У него, как и у остальных членов отряда, была незаурядная способность все раскладывать по полочкам. Вызвавшиеся добровольцами в самое длительное и странное из всех путешествий в истории человечества, они, казалось, верили в одно из двух: либо они вернутся с победой, либо не вернутся вовсе. Все они были холостые, хотя у некоторых были подруги, а у одного или двоих – дети. Морган как-то случайно услышал, как они строят планы на будущее, на ближайший год и на случай смерти одновременно. Обсуждали, как отметить следующий день рождения ребенка и когда пропавшие без вести признаются умершими по закону. Сам Морган полностью перечеркнул свою жизнь: уволился с работы, продал машину (небольшая потеря; только волшебник или помешанный на машинах юнец мог бы проездить на ней еще зиму) и отдал всю одежду, которую не взял с собой, в благотворительное общество. Книги, записи музыки и диски с компьютерными программами он переслал своей племяннице Хэтэуэй, хотя и не представлял себе, зачем они ей. Единственный предмет, по которому она успевала, было рисование. Сестра Моргана говорила, что учителя поражаются тому, с какой яростью девочка отстаивает свою самобытность и внутренний мир. Впрочем, у племянницы Моргана была еще одна страсть – к космическим исследованиям, и он всячески поощрял ее, “Черт бы побрал эту девчонку! – в приступе жалости к себе подумал Морган. – Надо же было ей забеременеть так некстати! Могла бы отправиться со мной…”

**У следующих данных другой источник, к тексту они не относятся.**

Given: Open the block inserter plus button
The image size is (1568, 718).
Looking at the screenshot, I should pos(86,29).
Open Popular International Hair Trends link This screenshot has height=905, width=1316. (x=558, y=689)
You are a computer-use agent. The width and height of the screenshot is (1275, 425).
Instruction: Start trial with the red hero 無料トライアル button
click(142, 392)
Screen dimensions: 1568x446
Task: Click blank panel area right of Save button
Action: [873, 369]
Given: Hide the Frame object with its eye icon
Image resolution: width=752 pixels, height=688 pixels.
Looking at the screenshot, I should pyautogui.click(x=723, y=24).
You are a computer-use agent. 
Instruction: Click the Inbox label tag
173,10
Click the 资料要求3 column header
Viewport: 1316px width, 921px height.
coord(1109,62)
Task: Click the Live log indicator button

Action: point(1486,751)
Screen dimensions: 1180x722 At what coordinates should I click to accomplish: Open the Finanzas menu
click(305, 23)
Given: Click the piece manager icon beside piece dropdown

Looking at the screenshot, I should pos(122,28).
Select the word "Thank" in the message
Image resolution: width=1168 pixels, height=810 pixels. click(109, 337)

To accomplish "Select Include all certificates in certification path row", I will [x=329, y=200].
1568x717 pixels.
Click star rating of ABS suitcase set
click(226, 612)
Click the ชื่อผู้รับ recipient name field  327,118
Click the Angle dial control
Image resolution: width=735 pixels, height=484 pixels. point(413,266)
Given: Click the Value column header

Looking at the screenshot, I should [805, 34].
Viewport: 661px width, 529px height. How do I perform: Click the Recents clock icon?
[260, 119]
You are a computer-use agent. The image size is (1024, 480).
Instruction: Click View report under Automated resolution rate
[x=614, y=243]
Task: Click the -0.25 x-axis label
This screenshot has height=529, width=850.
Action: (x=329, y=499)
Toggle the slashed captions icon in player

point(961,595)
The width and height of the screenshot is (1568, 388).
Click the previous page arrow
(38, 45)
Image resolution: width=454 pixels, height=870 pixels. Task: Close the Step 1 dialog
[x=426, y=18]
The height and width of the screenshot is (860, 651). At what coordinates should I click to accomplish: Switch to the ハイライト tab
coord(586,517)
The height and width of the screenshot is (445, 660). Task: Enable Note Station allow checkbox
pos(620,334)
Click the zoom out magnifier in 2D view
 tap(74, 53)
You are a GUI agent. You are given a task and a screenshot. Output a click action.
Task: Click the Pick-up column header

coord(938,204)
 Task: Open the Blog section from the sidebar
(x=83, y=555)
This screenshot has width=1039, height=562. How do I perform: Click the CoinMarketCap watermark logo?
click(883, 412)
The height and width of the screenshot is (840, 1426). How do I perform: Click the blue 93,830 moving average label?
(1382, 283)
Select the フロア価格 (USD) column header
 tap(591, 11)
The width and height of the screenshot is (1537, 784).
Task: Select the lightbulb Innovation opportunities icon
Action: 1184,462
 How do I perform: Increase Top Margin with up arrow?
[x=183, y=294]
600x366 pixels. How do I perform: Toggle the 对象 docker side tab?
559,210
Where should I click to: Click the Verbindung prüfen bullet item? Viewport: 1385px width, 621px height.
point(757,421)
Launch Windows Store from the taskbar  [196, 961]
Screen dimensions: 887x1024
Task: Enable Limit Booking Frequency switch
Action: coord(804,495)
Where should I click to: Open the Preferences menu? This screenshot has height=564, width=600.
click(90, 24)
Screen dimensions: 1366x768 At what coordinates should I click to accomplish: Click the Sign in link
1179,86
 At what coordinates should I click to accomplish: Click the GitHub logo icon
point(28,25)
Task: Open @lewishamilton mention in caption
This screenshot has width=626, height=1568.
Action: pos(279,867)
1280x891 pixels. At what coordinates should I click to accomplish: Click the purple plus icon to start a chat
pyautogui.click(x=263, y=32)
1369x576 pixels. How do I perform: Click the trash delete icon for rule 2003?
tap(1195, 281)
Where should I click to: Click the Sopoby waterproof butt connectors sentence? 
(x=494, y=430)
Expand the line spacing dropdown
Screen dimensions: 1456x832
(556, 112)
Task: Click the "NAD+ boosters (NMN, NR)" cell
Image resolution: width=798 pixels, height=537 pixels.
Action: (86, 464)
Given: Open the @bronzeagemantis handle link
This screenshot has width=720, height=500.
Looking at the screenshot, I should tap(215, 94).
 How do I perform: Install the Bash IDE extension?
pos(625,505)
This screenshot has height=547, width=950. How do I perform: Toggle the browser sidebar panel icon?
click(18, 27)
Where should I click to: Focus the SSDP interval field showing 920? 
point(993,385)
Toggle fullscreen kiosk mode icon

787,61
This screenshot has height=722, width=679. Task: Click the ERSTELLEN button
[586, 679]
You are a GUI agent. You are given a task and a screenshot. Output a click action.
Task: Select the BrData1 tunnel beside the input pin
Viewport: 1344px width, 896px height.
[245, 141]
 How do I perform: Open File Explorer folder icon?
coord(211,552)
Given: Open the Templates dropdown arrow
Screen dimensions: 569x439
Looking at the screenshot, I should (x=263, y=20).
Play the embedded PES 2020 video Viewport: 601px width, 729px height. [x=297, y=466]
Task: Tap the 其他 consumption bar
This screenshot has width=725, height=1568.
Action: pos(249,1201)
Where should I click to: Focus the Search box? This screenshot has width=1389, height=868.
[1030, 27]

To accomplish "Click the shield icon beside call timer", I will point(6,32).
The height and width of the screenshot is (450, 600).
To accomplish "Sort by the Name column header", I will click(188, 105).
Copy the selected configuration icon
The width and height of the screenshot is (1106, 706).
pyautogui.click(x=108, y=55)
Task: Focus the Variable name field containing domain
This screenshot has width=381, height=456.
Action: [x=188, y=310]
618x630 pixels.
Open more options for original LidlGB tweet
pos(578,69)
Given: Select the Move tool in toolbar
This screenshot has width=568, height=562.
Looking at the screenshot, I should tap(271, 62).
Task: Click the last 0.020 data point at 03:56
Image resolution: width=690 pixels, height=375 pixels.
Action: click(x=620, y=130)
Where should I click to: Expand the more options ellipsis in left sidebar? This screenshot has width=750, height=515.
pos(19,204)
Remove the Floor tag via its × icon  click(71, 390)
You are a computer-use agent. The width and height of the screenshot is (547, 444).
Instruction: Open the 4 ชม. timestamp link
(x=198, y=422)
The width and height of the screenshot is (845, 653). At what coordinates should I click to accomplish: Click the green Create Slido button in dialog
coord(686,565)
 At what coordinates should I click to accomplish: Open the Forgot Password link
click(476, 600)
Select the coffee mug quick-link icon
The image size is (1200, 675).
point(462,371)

Он на минутку представил себе, блаженно улыбаясь – несмотря на иголочку, покалывавшую глазное яблоко, – как Хэтэуэй снова ставит его в тупик элементарными и вроде бы такими естественными вопросами, которые доводили до белого каления учителей. И которые не раз подсказывали Моргану решение технических проблем, мучивших его до одурения. Но он не имел права желать, чтобы семнадцатилетняя девочка, даже не будь она беременна, отправилась с ним в это путешествие в один конец.

Однако, хотя Морган и предполагал, что не вернется, он не оставил никаких распоряжений на случай смерти. Вот разница между ним и остальными членами команды. Они были совершенно уверены – Морган полагал, что эту уверенность им вдолбили, – что их невозвращение означает смерть. Если они не сумеют вернуться домой – значит они погибли здесь, на вражеской территории.

В пещере бесшумно возник часовой и о чем-то пошептался с Эй Джи – судя по голосу, Эдвард Иллес. Поскольку часы у всех стояли, Иллес, получив указания от Эй Джи, начал будить смену. Люди заворочались, недовольно заворчали, кто-то пнул Иллеса в ребра ногой. Потом кто-то слишком близко прошел мимо Моргана с лампой, и иголка в глазнице раскалилась добела. Он накрыл лицо полой пиджака. Соприкосновение с материалом было болезненным для кожи – побочный эффект лекарства.

Тьма и тишина почти оглушали. Так же тихо было, пожалуй, только в горах, куда Морган ездил в отпуск с коллегами по лаборатории из Калифорнийского университета в Лос-Анджелесе. Там они подвыпили, и эхо пьяных разговоров еще долго раздавалось у Моргана в ушах вместе с отдаленным колокольным перезвоном. Но даже в горах было слышно поскрипывание бревенчатых полов, ветви деревьев шелестели на ветру, на крышу то и дело со стуком падали сосновые шишки… Здесь тишина была абсолютной.

Моргана разбудил свет, проникший через ткань пиджака. Он по привычке сощурился, однако от боли осталось лишь воспоминание. Имитрекс сотворил свое обычное чудо. Тем не менее Морган нащупал солнечные очки-, надел их и только тогда сел, кивнув Эй Джи, пристально смотревшему на него оценивающим взглядом.

Старший инженер Кент Хьюс провел рукой по заросшему щетиной подбородку.

– Долгая была ночка!

Главврач принялся подшучивать над Хьюсом, предлагая использовать его щетину в качестве часов. Морган сел по-турецки и принялся слушать их пикировку. Его способность к адаптации была основана на смекалке, умении наблюдать и поступать как другие. Он не хотел нарушать какие-либо неписаные законы.

Из пещеры выходили по двое, с бритвами в руках. Моргана сопровождали Раф Техада и младший инженер Борис Дюраскович. Моргану безумно хотелось остаться одному и спокойно побриться лезвием, которое ему одолжил Эй Джи, – электробритвы, естественно, не работали. Он дважды порезался. Техада нахмурился и протянул тюбик с антисептической мазью.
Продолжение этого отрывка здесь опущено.